Quote Originally Posted by Ben View Post
I haven't posted on here for a while, but I think that this is a topic that comes up over and over again and is really not a realistic discussion. The fact is that [[mall type) retail does not work in downtowns. At one time people were willing to drive downtown to shop at places like Husdson's, Kern's and Saks but that time has been gone for 50+ years. The stores followed their customer base and moved to the suburbs. Detroit as a region is already over saturated with shopping options. Outside of Somerset and 12 Oaks [[to an extent) most area malls are no longer in vogue. With the advent of the internet we all know that brick and mortar stores are hurting. Other non-flagship cities have tried to push retail into their city centers and they have failed. City Centre in Columbus, Circle Centre in Indianapolis, Downtown Cincinnati, St. Louis Centre, and Downtown Pittsburgh have all been disasters. I hope that Gilbert and others realize mall based retail just won't work.
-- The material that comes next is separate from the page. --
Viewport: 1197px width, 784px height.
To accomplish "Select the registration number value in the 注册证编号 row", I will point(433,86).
Malls were an urban concept to begin with. There are many old examples in places like Milan, Paris, London where developers built arcades over an alleyway and voilà. I'm not saying it is the best solution for Detroit because for one thing transit options would need to be added for this to work. Transit options that would be favored over automotive displacement by suburban residents. You could always make it work with multistorey parking and do away with surface lots as much as possible.
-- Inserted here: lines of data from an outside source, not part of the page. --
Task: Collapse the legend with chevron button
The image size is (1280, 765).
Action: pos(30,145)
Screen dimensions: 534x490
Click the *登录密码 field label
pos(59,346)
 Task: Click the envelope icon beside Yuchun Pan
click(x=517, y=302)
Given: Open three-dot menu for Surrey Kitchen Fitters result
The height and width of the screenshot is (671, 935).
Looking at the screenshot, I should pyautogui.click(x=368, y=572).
Malls work in Toronto and Montreal where they connect with office buildings, condo towers and metro or subway stations. There are at least a dozen major malls that start underground in Montreal, and the street retail downtown is not affected by this as much as you would think. I hate the repetitiveness of the offer in many of these places but they are convenient, well lit, conditioned and heated, and patrolled. I like street retail better, but here, with the weather in january and february upon us, malls make sense for a lot of people especially the elderly, the handicapped, buskers, the homeless and so on...
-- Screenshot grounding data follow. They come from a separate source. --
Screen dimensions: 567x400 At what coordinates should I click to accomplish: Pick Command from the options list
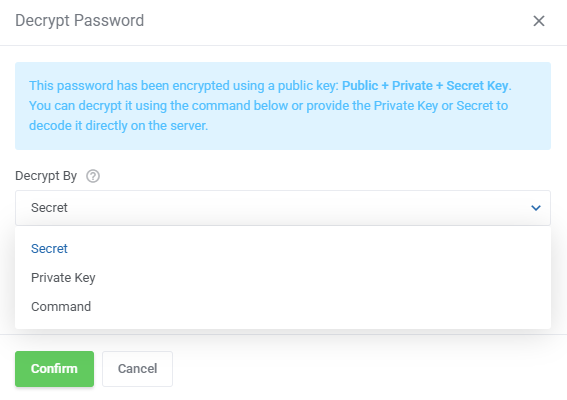(x=283, y=306)
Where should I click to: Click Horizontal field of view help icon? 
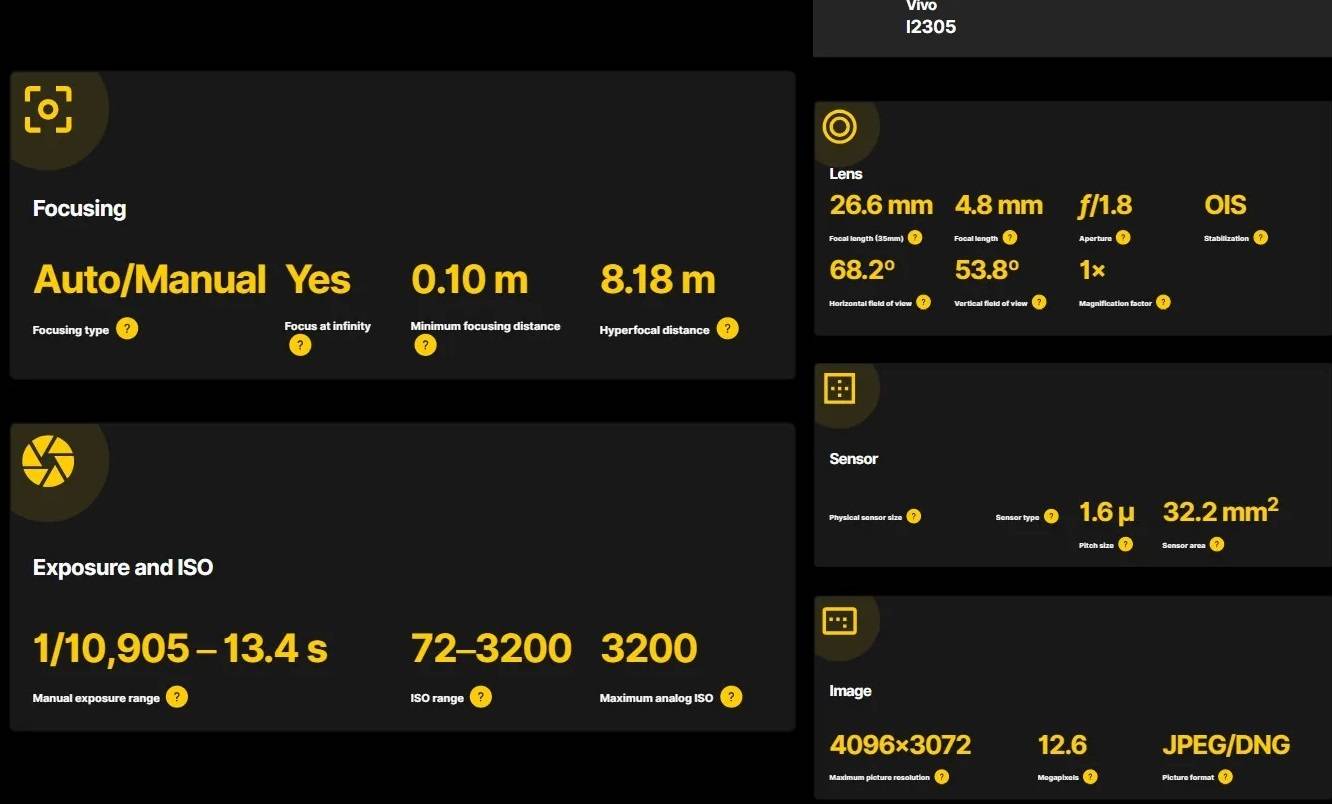(923, 302)
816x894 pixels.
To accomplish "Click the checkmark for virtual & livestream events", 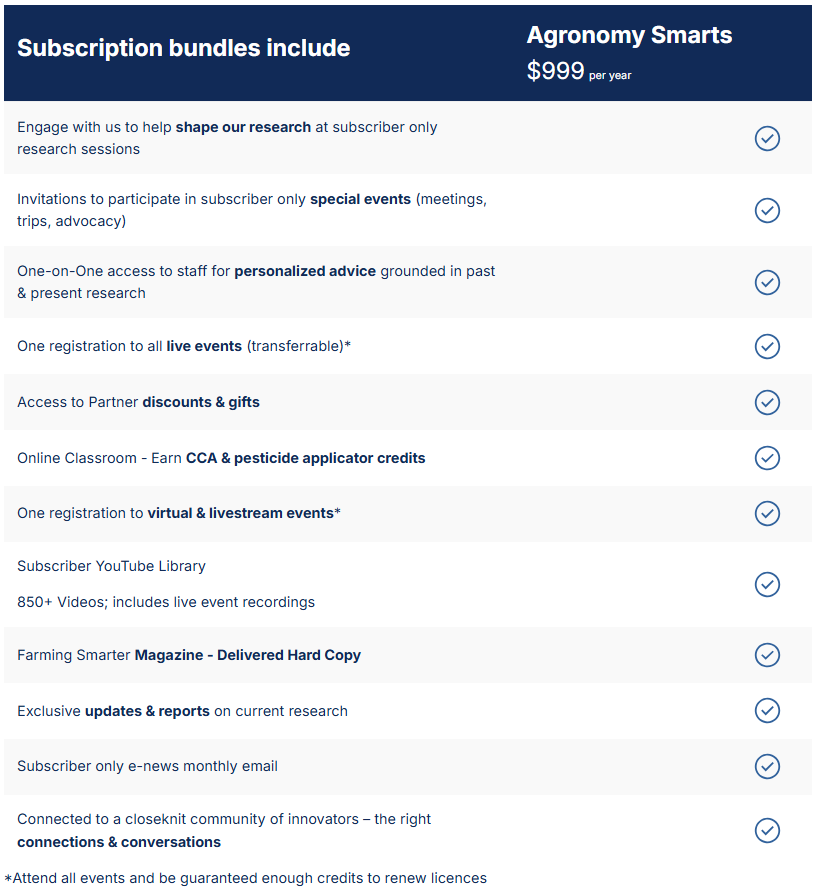I will (767, 513).
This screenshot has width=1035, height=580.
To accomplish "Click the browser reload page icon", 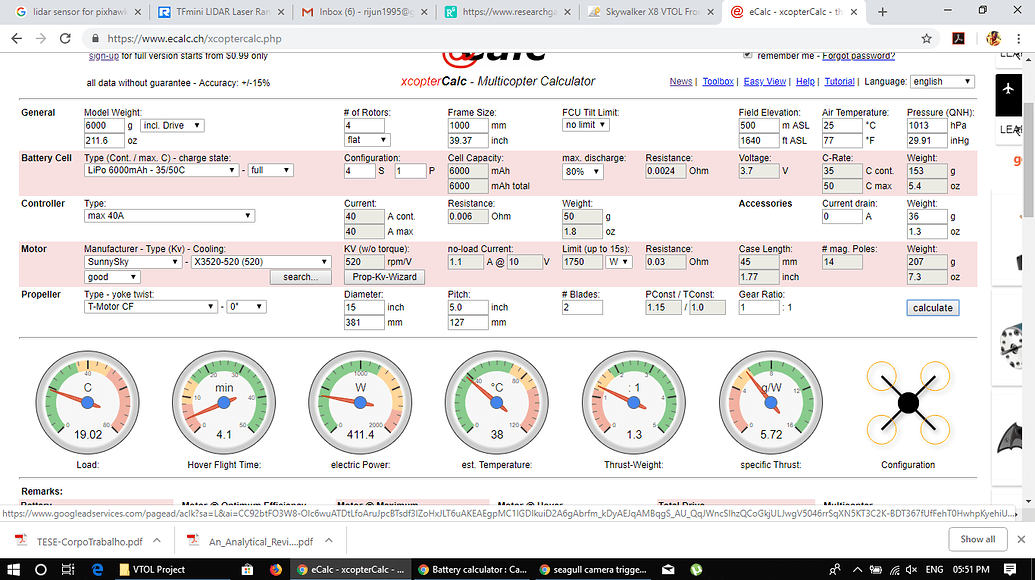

Also, there are different kinds of malls with low to high-end offer. I can walk from my place to Alexis Nihon Plaza or move on to Westmount Square's boutiques where the shops are more exclusive and where they specialize in medical clinics, etc... They are connected via the metro access tunnels. In the central part of downtown, the other malls are also connected via the RESO or PATH as they call it in Toronto. There are some metro stations like McGill and Peel that have underground connections to 3 or 4 malls in a row, and these are mostly found at the base of office buildings and even museums and concert halls.